Andy Porter
Andy Porter was a founder member of West London Media Workshop (originally CAC Video) in Notting Hill. He was a youth worker and community activist with the People’s Association, and had worked for a year at the Notting Hill Press – one of the UK’s first community printshops before he studied Community and Youth Work at Goldsmiths College. There he discovered the Sony Portapak - portable video- and began to see its potential as a tool for community action and development. Inspired by John ‘Hoppy’ Hopkins report on the National Film Board of Canada Challenge for Change project and George Stoney’s work in the US, he joined up with fellow community activist Ken Lynam and Alfonse Santana who had been one of the young people he had worked with, and then later on Jan Robinson, to develop a community video resource alongside the Community Action Centre’s printshop and darkroom. They made videos with local tenants, pensioners, artists, young people and activists, sometimes on behalf of the group and sometimes with the participants hands-on. LCVA archived videos he was involved in were the Powis Square Tape, and Murchison Tenants. Unfortunately there are no extant videos for the large scale News at West Ten project where WLMW worked with a group of young people to create a local TV news service for the W10 area. There is a report on the project in Heinz Nigg’s seminal book, Community Media.
Andy went on to set up the Irish Video Project with Ken Lynam and Don Magee, where they worked with the Irish Community to make the Irish in England programmes – Parts One and Two, which opened Channel Four’s first People to People Series, about the generation of Irish men and women who had emigrated from Ireland in the 50’s, and helped build the UK’s post-war infrastructure. He also worked with social agencies employing the participatory style of community video and the Sony Portapak, making a Place of My Own for Stopover Lewisham and the CentrePoint Tape for the agency of the same name.
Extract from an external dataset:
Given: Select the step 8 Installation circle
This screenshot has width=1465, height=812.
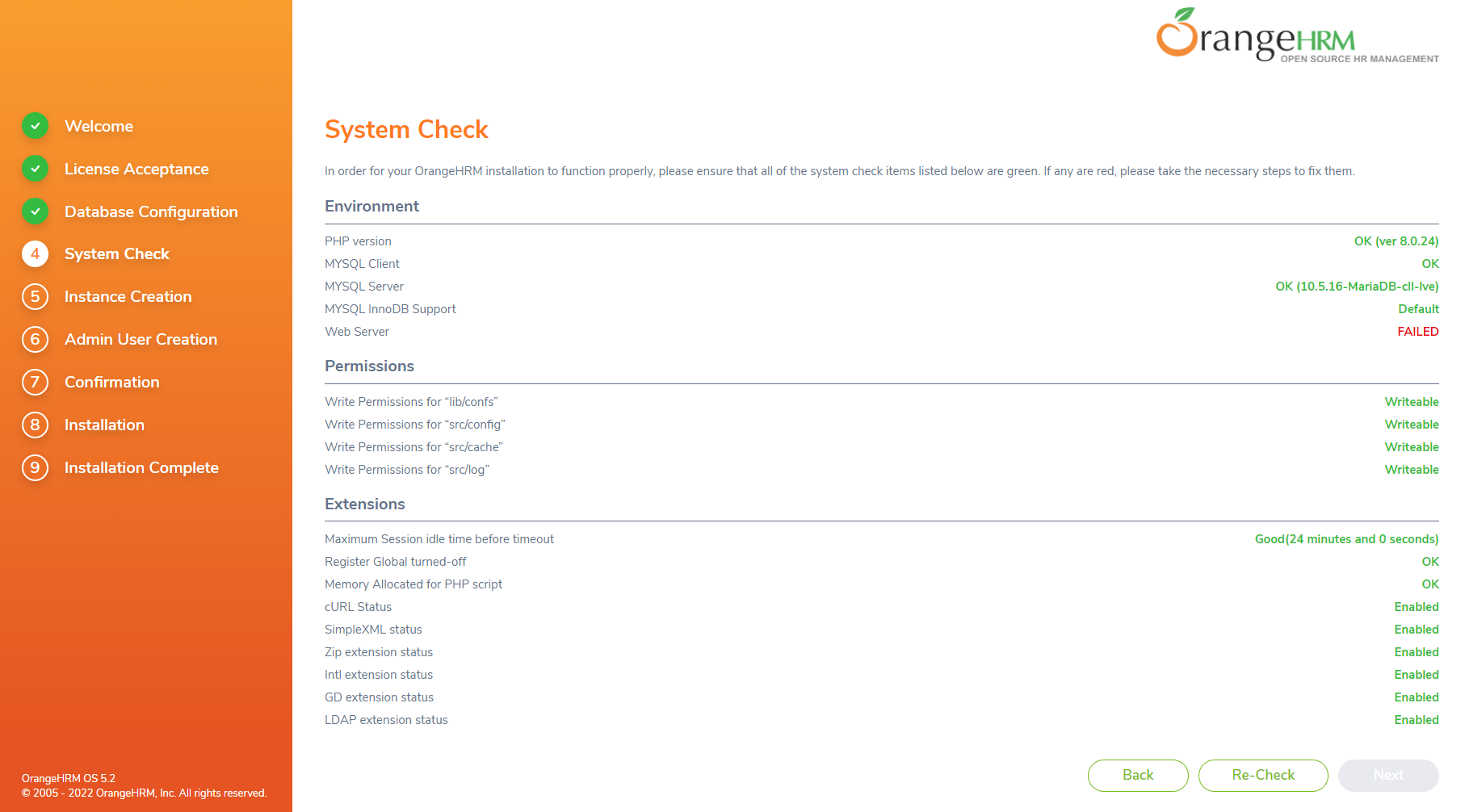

He was to make Beyond Our Ken with Tony Dowmunt about the abolition of the GLC, and then two programmes, Remote Control and Tactical TV about popular access to and control of TV – all for Channel Four.
For the rest of his working life he has alternated between working on participatory projects, mainly with young people, and more straightforward film and television productions as writer, producer or director. Throughout, his work has been characterized by a concern with issues of access, and getting new voices and faces onto the screen.